The study gleaned data from interviews with chief technology officers (CTOs), chief security officers (CSOs), chief operating officers (COOs), chief information officers (CIOs), chief info security officers (CISOs), and chief procurement officers (CPOs) responsible for supply chain and cyber risk management in organizations of more than 1,000 employees across business services, financial services, healthcare and pharmaceutical, manufacturing, utilities and energy, and defense industries.
Greater Focus on Supply Chain Attacks
While the number of companies experiencing digital supply chain attacks has stayed relatively static year-over-year, the attention paid by organizations to that attack vector has increased, BlueVoyant said. Still, the New York-based cyber defender said, there’s a lot of room for organizations to better monitor suppliers and “work with them to remediate issues to reduce their supply chain risks.”
Here are some macro highlights from the survey:
- 40% of respondents rely on the third-party vendor or supplier to ensure adequate security.
- In 2021, 53% of companies said they audited or reported on supplier security more than twice per year. That number has improved to 67% in 2022. These numbers include enterprises monitoring in real time.

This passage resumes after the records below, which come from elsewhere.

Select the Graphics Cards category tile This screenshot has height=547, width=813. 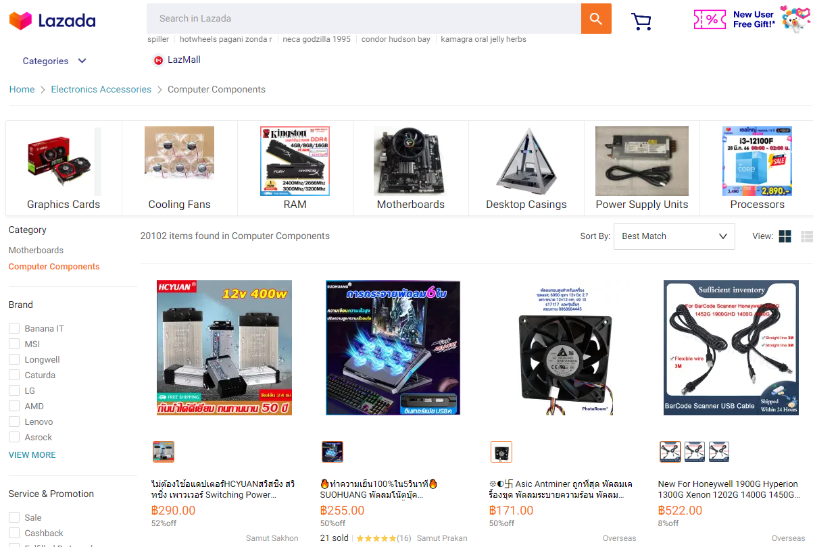pos(64,167)
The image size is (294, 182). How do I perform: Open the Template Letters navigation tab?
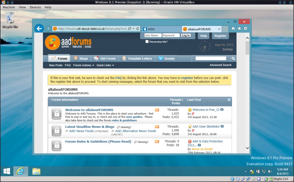(137, 58)
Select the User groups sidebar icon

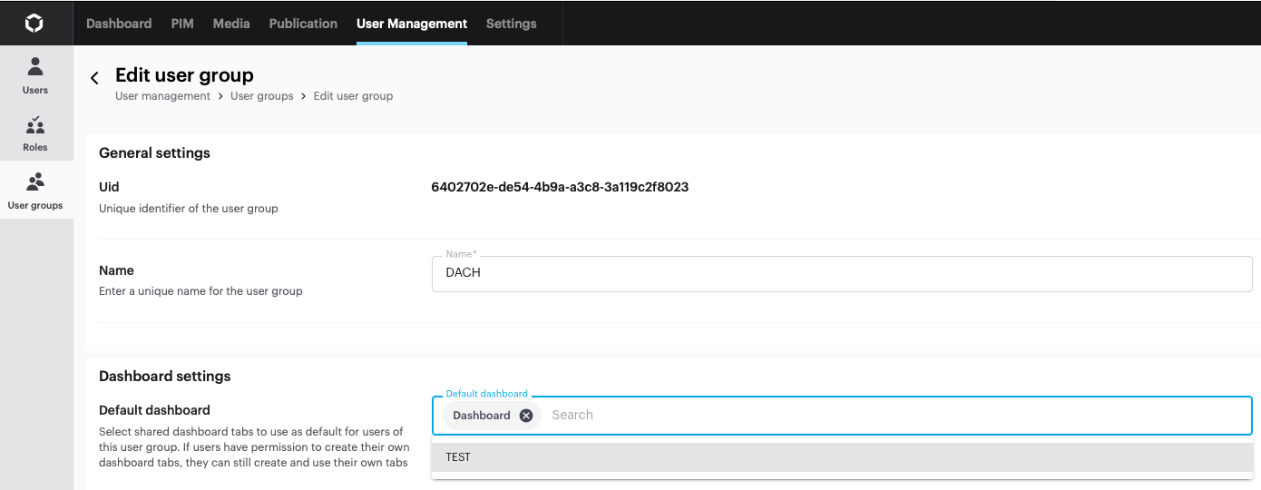[35, 181]
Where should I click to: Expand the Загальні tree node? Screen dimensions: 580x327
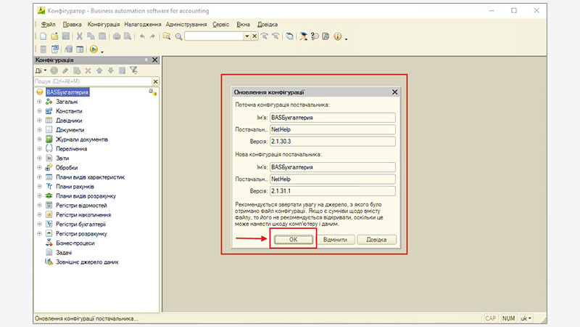pos(40,102)
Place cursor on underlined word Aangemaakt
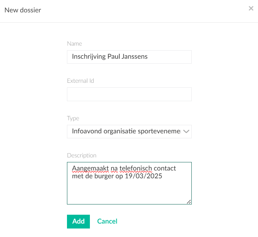258x237 pixels. (x=91, y=168)
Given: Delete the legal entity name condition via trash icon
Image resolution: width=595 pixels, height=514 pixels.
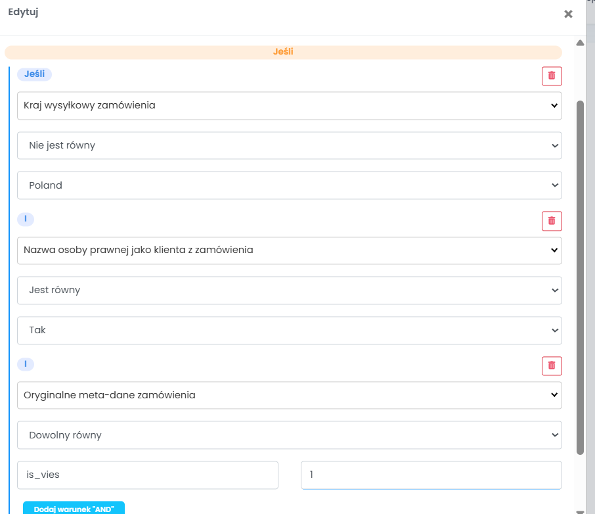Looking at the screenshot, I should (x=552, y=221).
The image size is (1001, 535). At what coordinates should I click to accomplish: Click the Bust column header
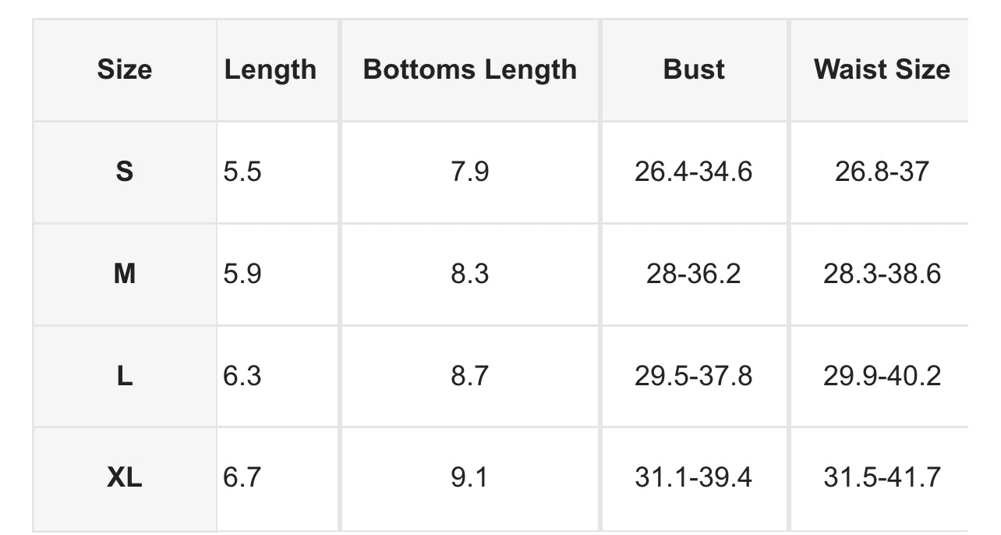[x=694, y=70]
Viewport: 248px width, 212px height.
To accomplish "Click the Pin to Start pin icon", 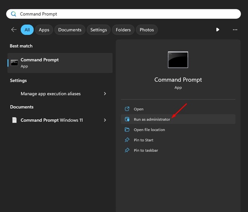I will (127, 140).
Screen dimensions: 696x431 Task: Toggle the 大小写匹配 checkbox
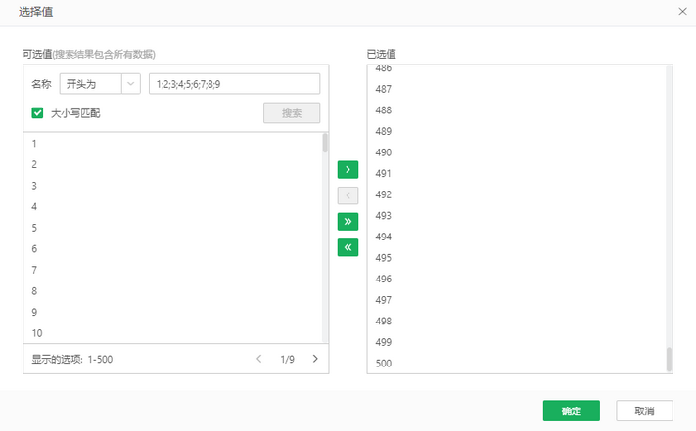38,113
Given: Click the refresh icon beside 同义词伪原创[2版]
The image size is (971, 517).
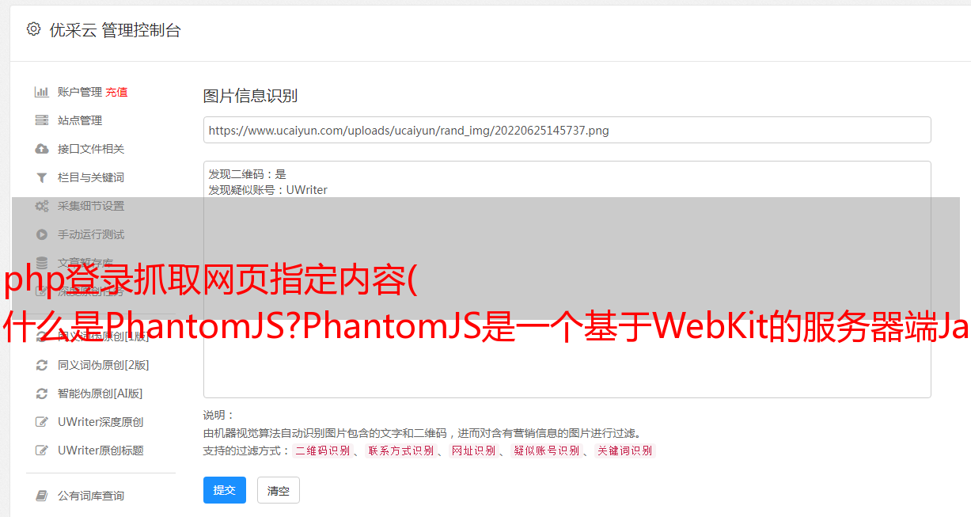Looking at the screenshot, I should tap(42, 365).
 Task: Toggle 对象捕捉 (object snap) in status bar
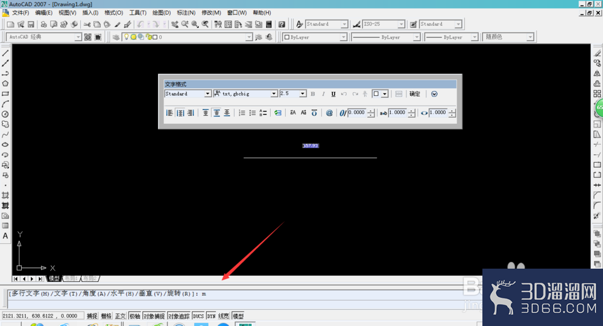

- Budgets from supply chain defense are increasing, with 84% of respondents saying their budget has increased in the past 12 months.
- The top pain points reported are internal understanding across the enterprise that suppliers are part of their cybersecurity posture, meeting regulatory requirements, and working with suppliers to improve their security.
More Survey Results
Here are some micro results from the survey:
- Healthcare and pharmaceutical was the third-highest vertical in terms of experiencing greater board scrutiny for supply chain risk at 42%. The sector also indicates the lowest likelihood to increase budget for external resources to bolster supply chain cybersecurity, by a margin of 7% below the next closest vertical.
- Healthcare and pharmaceutical is also the least likely of any vertical (34%) to have no way of knowing if an issue arises with a third party's environment.
- The energy sector was most likely to report negative impact from at least one supply chain breach in the last year (99%), but 49% are monitoring supply chain cyber risk regularly or in real time, and 44% are updating senior leadership monthly or more frequently. In addition, energy companies say they are increasing their budget for supply chain cyber risk by an average of 60%.
- In manufacturing, 64% of respondents say that supply chain cyber risk is on their radar and 44% say they have established an integrated enterprise risk management program.
James Rosenthal, BlueVoyant's chief executive and co-founder, offered some advice:
"While supply chain defense is a challenge, there are solutions for enterprises to better defend against this risk. Enterprises should continuously monitor their supply chain to be able to quickly remediate threats. As companies are being negatively impacted by supply chain disturbances, they must prioritize this risk with the appropriate budget."